Lia Blokpoel-Ferraras

Cell-type specific targeting of MNPs for directing cell fate and as a
cancer therapeutic.

PhD Supervisor(s): Dr James Dixon, Professor Alicia El Haj and Prof Kevin Shakesheff


PhD Summary

This work will continue to translate the GET cell delivery technology (patent pending) to direct magnetic nanoparticle (MNP) targeting and uptake into stem cells. We have initiated a collaborative project to test this technology for targeting tumours in animal models with UCL ( who will conduct the first-in-man study for hyperthermal cancer therapy).

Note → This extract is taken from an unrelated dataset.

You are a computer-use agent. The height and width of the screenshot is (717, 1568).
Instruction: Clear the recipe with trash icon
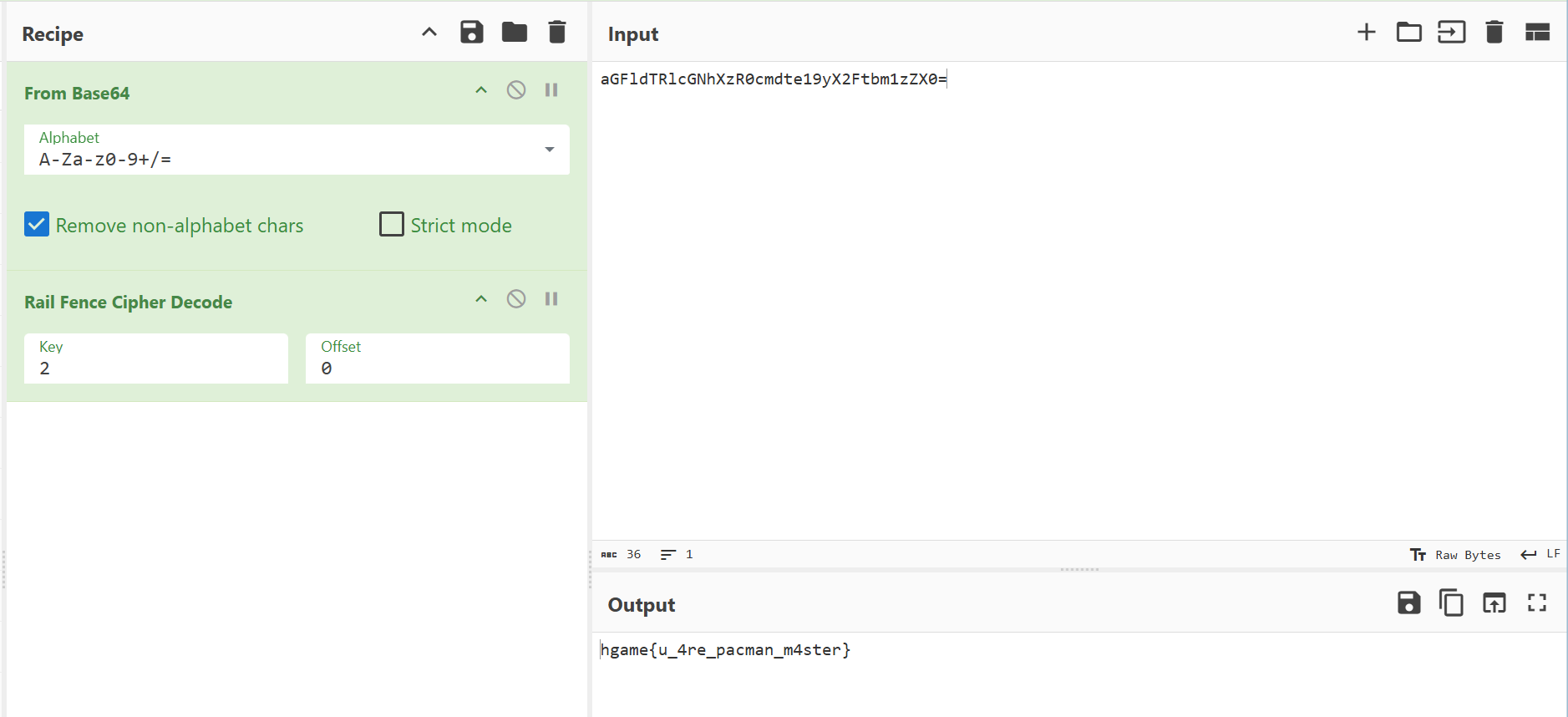tap(557, 33)
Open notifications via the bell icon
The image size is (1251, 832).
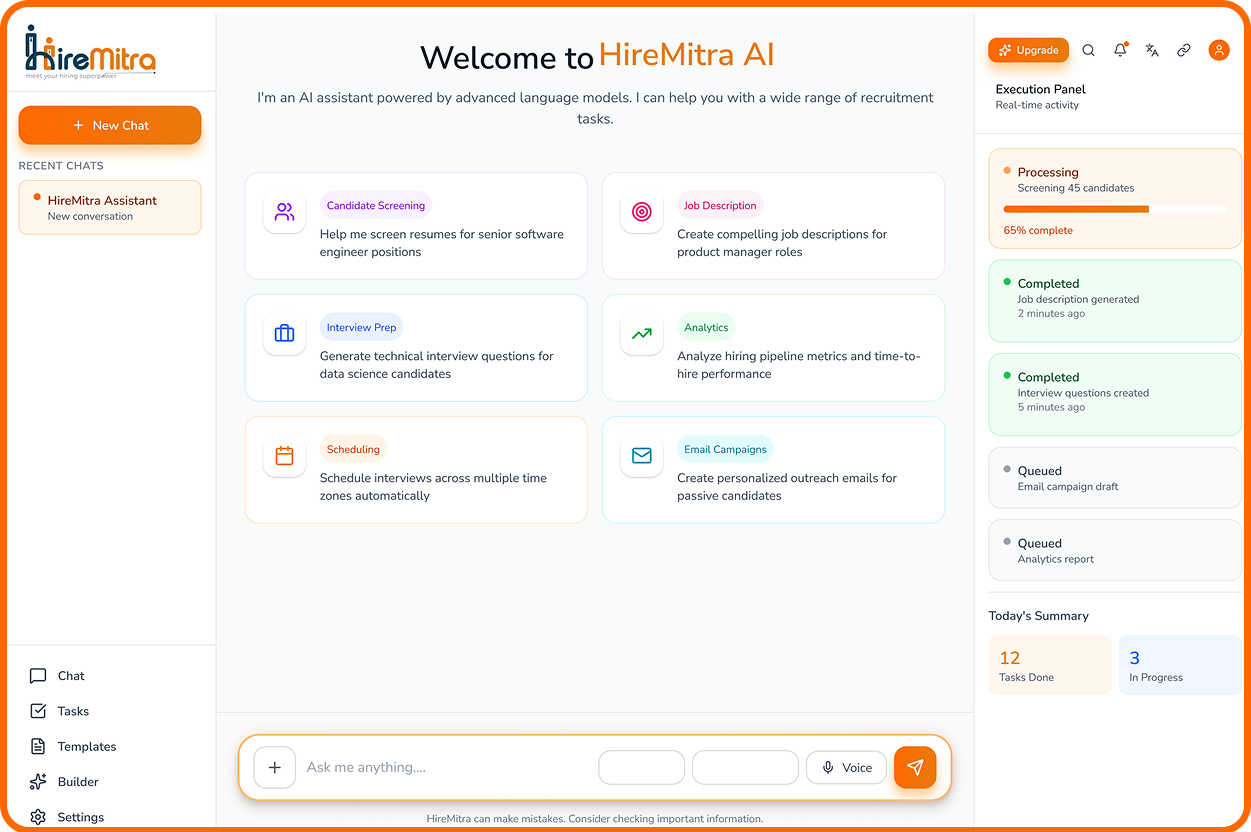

This technology can also be applied to magnetic mechanical stimulation of cells.
During this project GET molecules (which are enhanced CPPs) will be utilised and modified to enable them to be used as a vector for the delivery of MNPs to cell membranes or intracellularly.

We are now at point where we can deliver MNPs pH- and enzyme-specifically. This project will finish the characterisation of this work and start development of cell-type specific targeting using binding of particular GAG types that are expressed differentially on cells. These will be produced and purified using bacterial, yeast or mammalian expression systems. These will be bound to particles and delivered to stem cells. Particle delivery will be monitored by microscopy techniques, as well as flow cytometric and biochemical approaches.

Nanoparticles targeted to cell membranes will be used exert forces on general membrane or cytoskeleton. This nanomagnetic ctuation will be achieved by applying static or time-variable magnetic fields. These forces will activate mechanosensitive processes directing cell behaviour. This work will be in collaboration with groups at Keele.

Nanoparticles targeted to intracellular locations will be used to load cells to target body sites (such as tumours) which can be activated to release cytotoxic compounds locally though heating by AC electromagnetic fields destroying the disease site (hyperthermic targeting). This project will involve interation and collaboration withthe UCL groups developing MNPs for cancer therapeutics. It will also involve the use of animal models and produciton of samples for in vivo testing, therefore this PhD will have a dynamic translational element.